-------- Excerpted passage

# Drywall joints cracking and bulging in attic conversion



## cbzdel (May 11, 2010)

are you sure the structure is capable of holding the additional load?


----------



## Leroyb86 (Oct 5, 2010)

Yes, had a structural engineer assess the area before I started work. As I said, I'm fairly certain the reason has to do more with expansion and contraction than anything else. Just not sure what to do with it.


----------



## cbzdel (May 11, 2010)

Got any pictures of what is going on, then we can get a better idea of whats going on.


----------



## steveel (Sep 10, 2010)

also, what is the location of this building? knowing climate may give some of these guys a clue


----------



## Leroyb86 (Oct 5, 2010)

*Example pic*

It's hard to get a good pic of the affected area, so I've attached one of the room in question (it opens up on the right-hand side) and another that shows more of the visible seam in one of the knee walls.

Some of the cracks are simple, hair-line cracks. 

The location is near Pittsburgh, Pa.


----------



## steveel (Sep 10, 2010)

I'm in PA too. I'll watch with interest since we may do some of this ourselves. Have you seen 
http://store.taunton.com/onlinestore/item/drywall-myron-ferguson-070966.html
It's excellent.


----------



## Gary in WA (Mar 11, 2009)

If the crack is over the corner of the built-in, you probably broke the drywall there, a no-no. You should have cut a board in the shape of a backward "C" and float the ceiling there. Pull the screws to let the ceiling float on the wall, so the roof can expand and contract with the seasons: http://www.finehomebuilding.com/PDF/Free/021174058.pdf

If a bedroom, I hope you have another window bigger than pictured for proper egress: http://illowaicc.org/uploadedFiles/Illowa/Codes/Emergency Escape Rescue Openings.pdf

If a joint there, did you pre-fill it with setting compound?

----------------
-------- Dataset records

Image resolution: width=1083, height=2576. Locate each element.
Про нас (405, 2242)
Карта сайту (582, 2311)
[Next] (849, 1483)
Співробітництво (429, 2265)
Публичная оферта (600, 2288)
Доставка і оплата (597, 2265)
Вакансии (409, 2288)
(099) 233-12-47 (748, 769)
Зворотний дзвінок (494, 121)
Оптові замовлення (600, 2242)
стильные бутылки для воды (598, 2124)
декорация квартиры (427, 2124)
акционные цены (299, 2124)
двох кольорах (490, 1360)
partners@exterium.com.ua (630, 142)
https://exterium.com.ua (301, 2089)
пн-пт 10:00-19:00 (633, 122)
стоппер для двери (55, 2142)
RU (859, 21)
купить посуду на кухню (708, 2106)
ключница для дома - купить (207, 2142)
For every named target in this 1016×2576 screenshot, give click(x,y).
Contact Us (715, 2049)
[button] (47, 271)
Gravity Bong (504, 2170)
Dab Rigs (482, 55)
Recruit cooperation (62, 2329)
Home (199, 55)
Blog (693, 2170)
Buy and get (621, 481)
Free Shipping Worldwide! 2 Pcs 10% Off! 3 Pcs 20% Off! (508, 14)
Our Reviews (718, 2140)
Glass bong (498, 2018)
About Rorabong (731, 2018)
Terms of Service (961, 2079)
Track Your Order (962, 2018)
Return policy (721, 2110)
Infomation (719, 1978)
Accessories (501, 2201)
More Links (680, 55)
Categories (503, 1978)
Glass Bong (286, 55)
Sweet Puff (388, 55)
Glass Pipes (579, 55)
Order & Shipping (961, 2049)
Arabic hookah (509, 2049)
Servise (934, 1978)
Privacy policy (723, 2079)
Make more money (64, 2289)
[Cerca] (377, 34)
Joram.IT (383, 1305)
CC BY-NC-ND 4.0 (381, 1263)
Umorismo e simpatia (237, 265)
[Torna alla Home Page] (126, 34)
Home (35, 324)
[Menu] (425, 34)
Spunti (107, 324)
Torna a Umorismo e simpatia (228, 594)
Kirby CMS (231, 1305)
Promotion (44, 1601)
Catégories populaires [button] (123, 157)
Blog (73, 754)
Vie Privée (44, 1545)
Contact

----------------

■ Exercise set
1. From the drywall thread, write out the passage starting at "I'm in PA too." and ending at "(Mar 11, 2009)".
2. Give the username of every participant who posts in the drywall thread.
3. According to the drywall thread, where is the building with the attic conversion located?

■ Responses to the tasks
1.
I'm in PA too. I'll watch with interest since we may do some of this ourselves. Have you seen 
http://store.taunton.com/onlinestore/item/drywall-myron-ferguson-070966.html
It's excellent.


----------



## Gary in WA (Mar 11, 2009)

2. cbzdel, Leroyb86, steveel, Gary in WA

3. Near Pittsburgh, Pa.